Diffusion Convolutional Recurrent Neural Network : Data-driven Traffic Forecasting
Contents
- Abstract
- Introduction
- Methodology
- Traffic Forecasting Problem
- Spatial Dependency Modeling
- Temporal Dynamics Modeling
0. Abstract
Traffic forecasting is challenging, due to..
- 1) complex spatial dependency
- 2) non-linear temporal dynamics
- 3) difficulty of long-term forecasting
Introduce DCRNN (Diffusion Convolutional Recurrent Neural Network)

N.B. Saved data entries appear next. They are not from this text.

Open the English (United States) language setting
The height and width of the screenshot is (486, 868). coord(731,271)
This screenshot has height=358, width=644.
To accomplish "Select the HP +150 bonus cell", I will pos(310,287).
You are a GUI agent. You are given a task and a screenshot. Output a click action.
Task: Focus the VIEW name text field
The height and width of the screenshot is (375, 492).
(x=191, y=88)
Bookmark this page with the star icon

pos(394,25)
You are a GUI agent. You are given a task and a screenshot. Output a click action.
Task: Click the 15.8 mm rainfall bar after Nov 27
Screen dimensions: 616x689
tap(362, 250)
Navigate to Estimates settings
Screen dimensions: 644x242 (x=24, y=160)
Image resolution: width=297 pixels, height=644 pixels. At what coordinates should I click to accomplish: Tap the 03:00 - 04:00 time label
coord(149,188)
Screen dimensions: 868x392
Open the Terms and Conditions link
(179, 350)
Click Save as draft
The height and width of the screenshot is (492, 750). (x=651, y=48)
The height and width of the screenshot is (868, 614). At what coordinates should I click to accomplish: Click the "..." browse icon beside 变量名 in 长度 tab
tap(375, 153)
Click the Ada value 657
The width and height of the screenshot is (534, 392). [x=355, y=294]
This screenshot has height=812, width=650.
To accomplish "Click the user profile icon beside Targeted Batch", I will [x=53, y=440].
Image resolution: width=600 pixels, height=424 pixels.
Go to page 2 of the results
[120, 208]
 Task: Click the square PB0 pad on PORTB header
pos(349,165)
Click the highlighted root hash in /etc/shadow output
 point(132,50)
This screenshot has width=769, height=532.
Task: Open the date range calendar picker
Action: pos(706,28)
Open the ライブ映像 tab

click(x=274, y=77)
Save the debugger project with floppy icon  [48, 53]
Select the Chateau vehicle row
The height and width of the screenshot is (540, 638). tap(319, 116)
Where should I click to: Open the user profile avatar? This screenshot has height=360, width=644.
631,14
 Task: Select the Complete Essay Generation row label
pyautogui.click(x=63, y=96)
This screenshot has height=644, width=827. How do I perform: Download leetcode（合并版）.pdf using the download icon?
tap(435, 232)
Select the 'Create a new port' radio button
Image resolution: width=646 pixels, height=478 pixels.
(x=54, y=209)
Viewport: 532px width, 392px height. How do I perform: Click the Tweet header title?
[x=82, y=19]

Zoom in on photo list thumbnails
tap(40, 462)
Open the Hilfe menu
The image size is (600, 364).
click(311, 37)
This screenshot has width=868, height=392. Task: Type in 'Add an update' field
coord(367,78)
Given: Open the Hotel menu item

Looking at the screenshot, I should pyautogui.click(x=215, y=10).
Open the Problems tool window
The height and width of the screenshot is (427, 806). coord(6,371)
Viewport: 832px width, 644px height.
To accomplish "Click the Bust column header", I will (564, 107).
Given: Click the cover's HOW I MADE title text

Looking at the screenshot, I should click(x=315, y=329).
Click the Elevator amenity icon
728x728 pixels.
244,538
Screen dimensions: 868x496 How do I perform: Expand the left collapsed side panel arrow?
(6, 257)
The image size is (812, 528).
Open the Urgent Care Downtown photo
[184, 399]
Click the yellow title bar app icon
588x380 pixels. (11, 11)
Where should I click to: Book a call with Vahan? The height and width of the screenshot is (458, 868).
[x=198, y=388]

- for “traffic forecasting”
- incorporates both (1) spatial & (2) temporal dependency in traffic flow
DCRNN captures…
- 1) “spatial dependency” : using the “bidirectional RW” on graph
- 2) “temporal dependency” : using the “enc-dec” architecture, with “scheduled sampling”
1. Introduction
Difficulty of traffic forecasting
ex) road 1 & 3 : close in Euclidean space, but very different behaviors
\(\rightarrow\) spatial structure in traffic is non-Euclidean & directional
DCRNN
-
represent “pair-wise spatial correlations” between traffic sensors, using a “directed graph”
- 1) nodes : sensors
- 2) edge : proximity between sensor pairs
-
model the dynamics of the traffic flow as a “diffusion process”
\(\rightarrow\) propose the diffusion convolution to capture “spatial dependency”
-
integrates
- 1) diffusion convolution
- 2) seq2seq
- 3) scheduled sampling
2. Methodology
(1) Traffic Forecasting Problem
Goal : predict the future traffic speed, given traffic flow from \(N\) correlated sensors
Graph ( Sensor Network )
-
Weighted directed graph : \(\mathcal{G}=(\mathcal{V}, \mathcal{E}, \boldsymbol{W})\)
-
\(\mathcal{V}\) : set of nodes ( \(\mid \mathcal{V} \mid=N\) )
-
\(\mathcal{E}\) : set of edges
-
\(\boldsymbol{W} \in \mathbb{R}^{N \times N}\) : weighted adjacency matrix
( representing the nodes proximity … e.g., a function of their road network distance )
-
-
Traffic flow observed on \(\mathcal{G}\) : \(\boldsymbol{X} \in \mathbb{R}^{N \times P}\)
- \(P\) : # of features ( ex. velocity, volume … )
- \(\boldsymbol{X}^{(t)}\) : graph signal observed at time \(t\)
-
goal : learn function \(h(\cdot)\), where…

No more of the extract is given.